Holding a sign that read “We the people need jobs,” Lori Houchin said she hoped the rally would raise awareness of the Whirlpool workers’ plight.

When Whirlpool closes its Evansville production line, 1,100 people will be out of work. The facility makes mostly refrigerators, and that production is moving to a Whirlpool plant in Mexico.

Whirlpool’s Evansville refrigeration design center will remain open, and those 300 or so employees — most of them engineers — will keep their jobs.

“It’s happening across America — factories are picking up and moving somewhere the labor’s cheaper,” Houchin said.

Houchin, who is among those losing their jobs today, said she is the sole breadwinner her family, which includes a husband and an 18-year-old son in high school.

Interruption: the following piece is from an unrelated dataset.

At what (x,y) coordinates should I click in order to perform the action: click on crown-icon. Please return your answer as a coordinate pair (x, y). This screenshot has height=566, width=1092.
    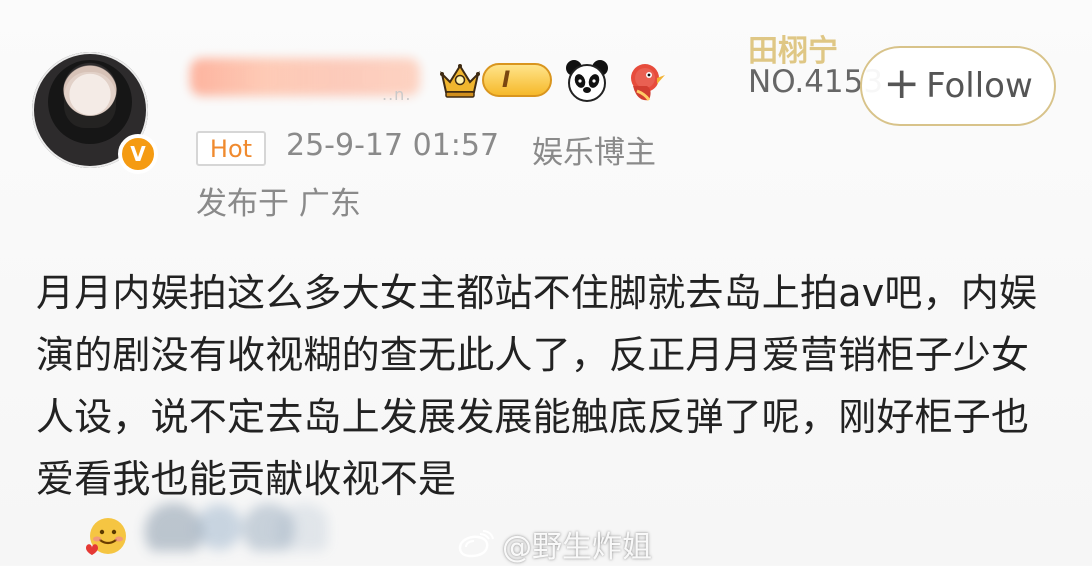
    Looking at the image, I should click on (460, 81).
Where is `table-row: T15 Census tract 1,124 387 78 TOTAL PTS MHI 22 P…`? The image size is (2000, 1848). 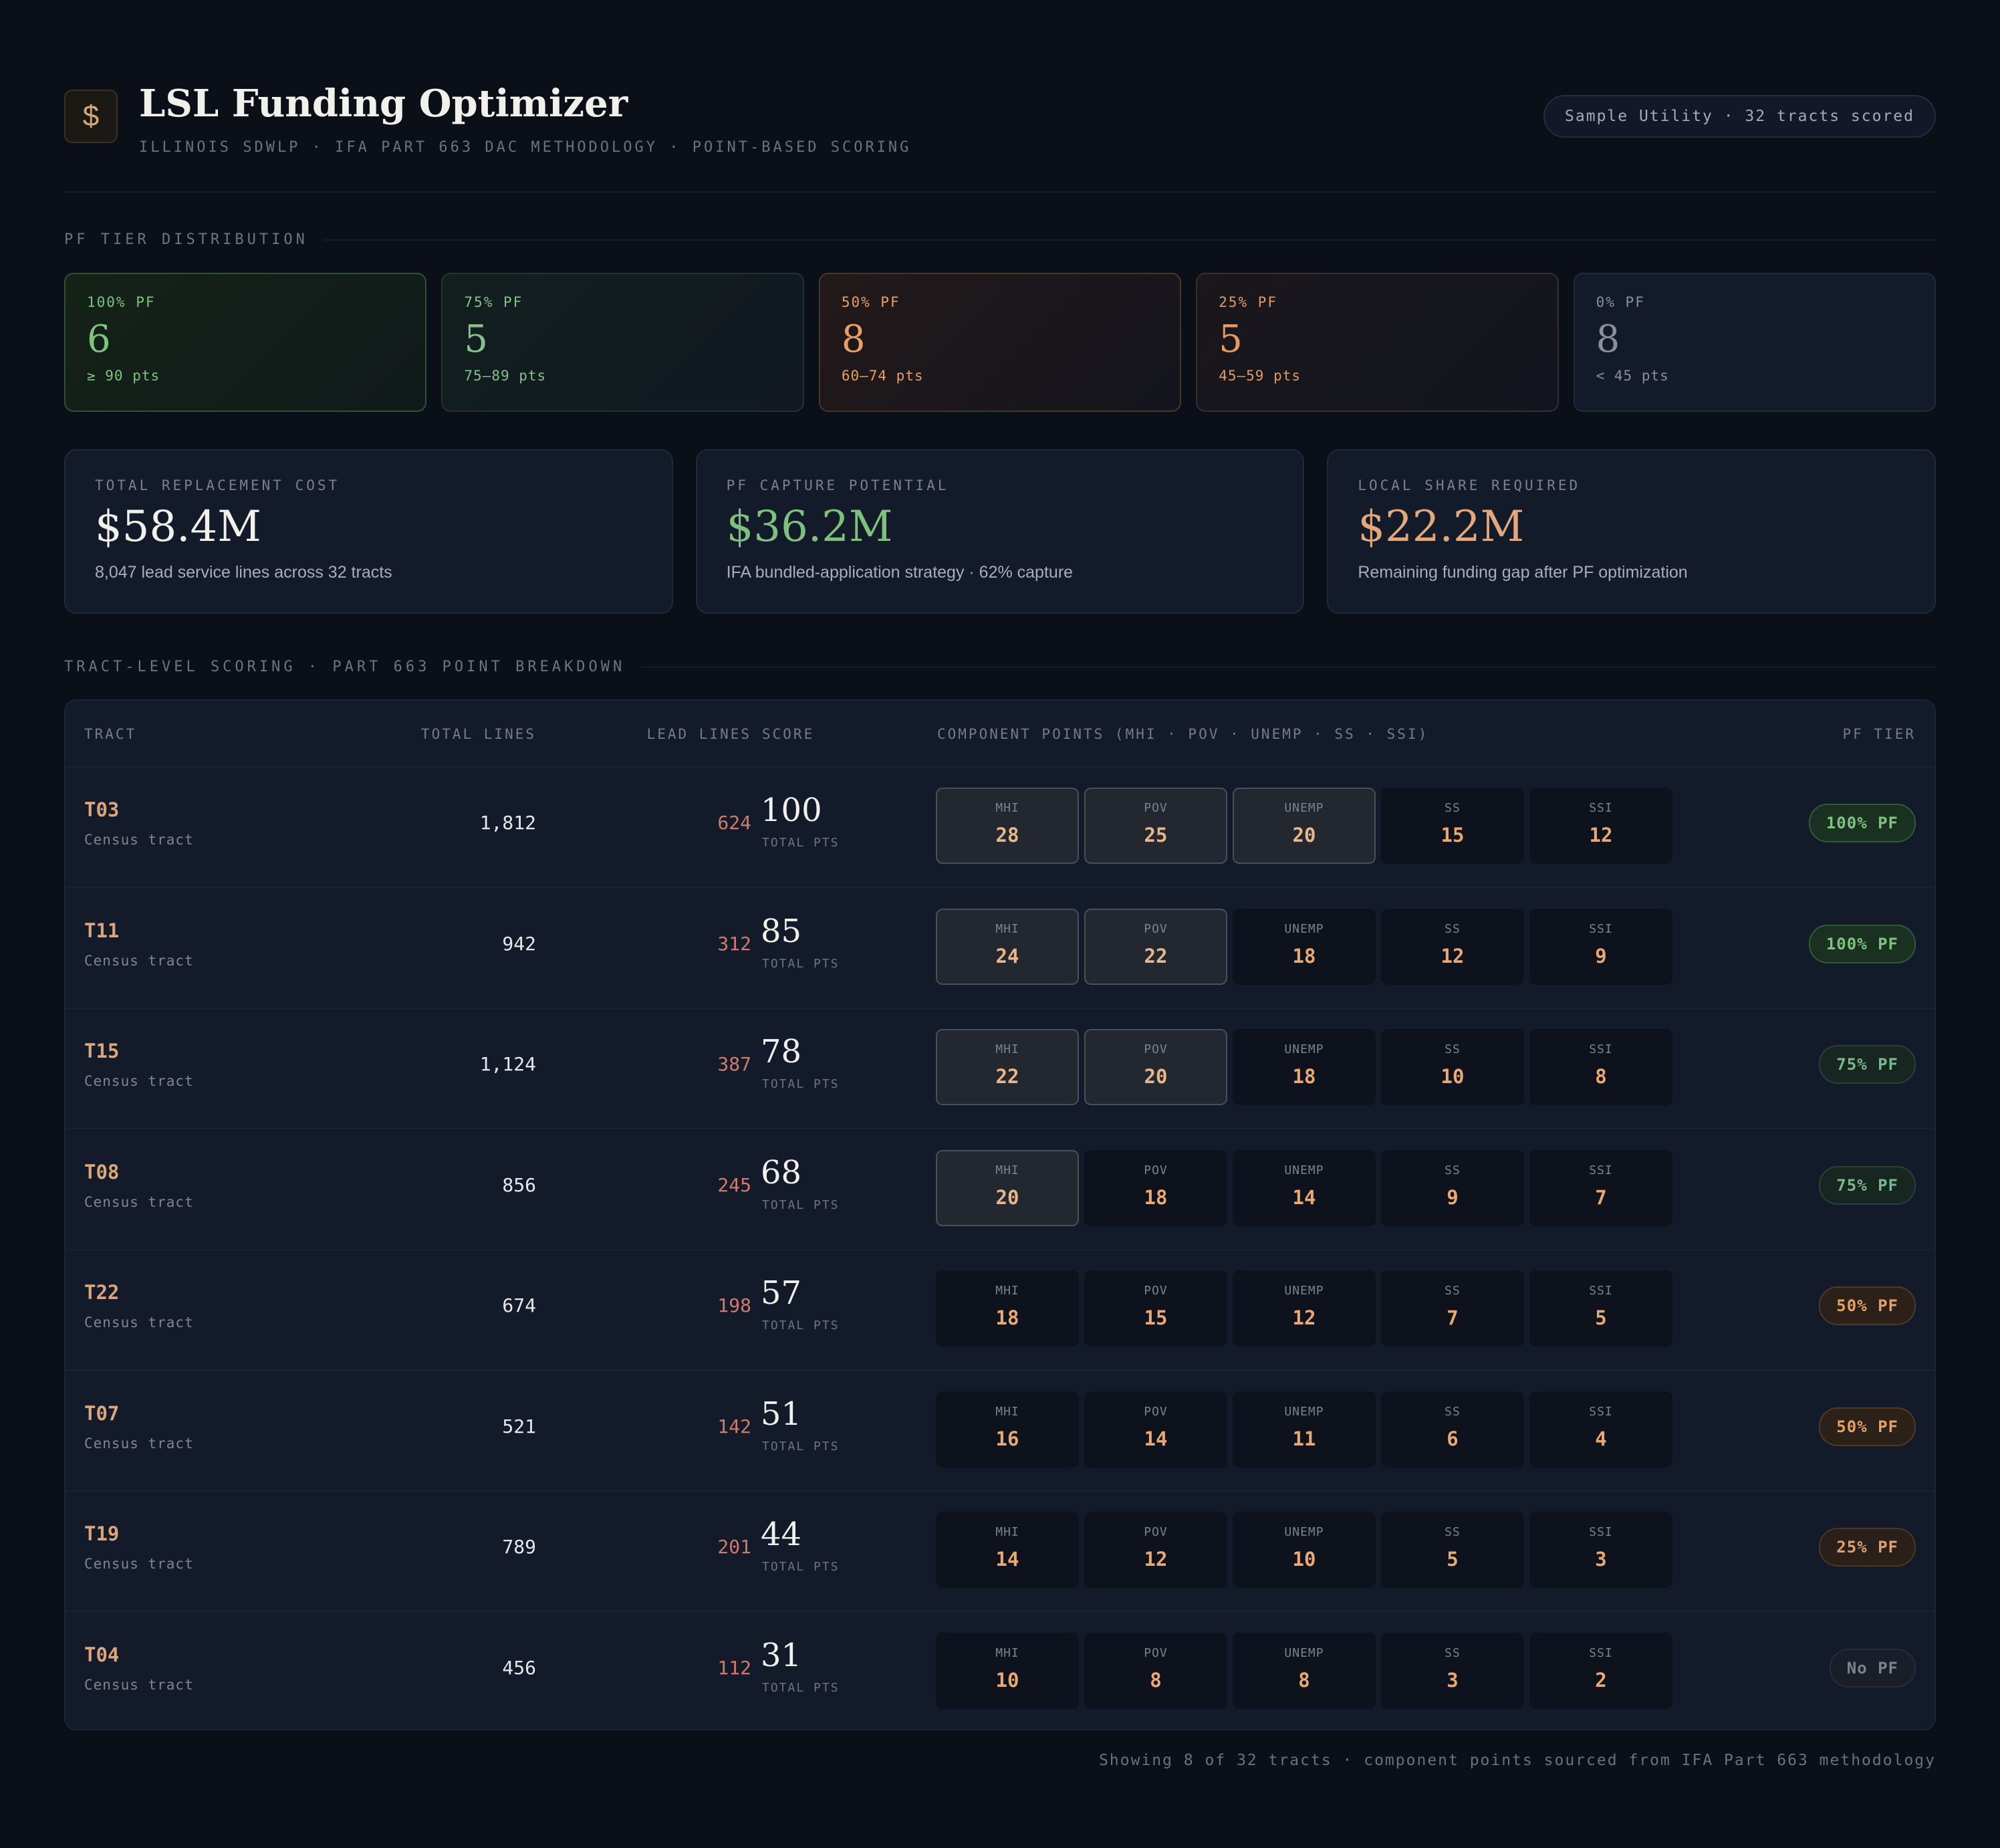 table-row: T15 Census tract 1,124 387 78 TOTAL PTS MHI 22 P… is located at coordinates (1000, 1068).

She plans to return to school to study medical coding and billing, but she’s pessimistic about her chances of finding another job that pays as well as the $17.41 per hour she’s earned at Whirlpool.

“Factory work is the only thing that pays like this … and all the factories are moving jobs outside the U.S.”

Whirlpool spokeswoman Debby Castrale said the company had no comment about the rally other than that the company acknowledges the workers’ right to protest.

Work schedules will be adjusted a little today, Castrale said, giving workers time at the end of first shift and the beginning of second shift to attend parties for retiring co-workers.

Local 808 planned its rally for Thursday in order to avoid interfering with today’s retirement parties, said Local 808 President Darrell Collins.

The union has already staged a number of Whirlpool protests, including one last month that drew an estimated 2,000 people from multiple states.

Collins said he plans to organize more Whirlpool rallies.

“We’re going to agitate them every day we can until the end.”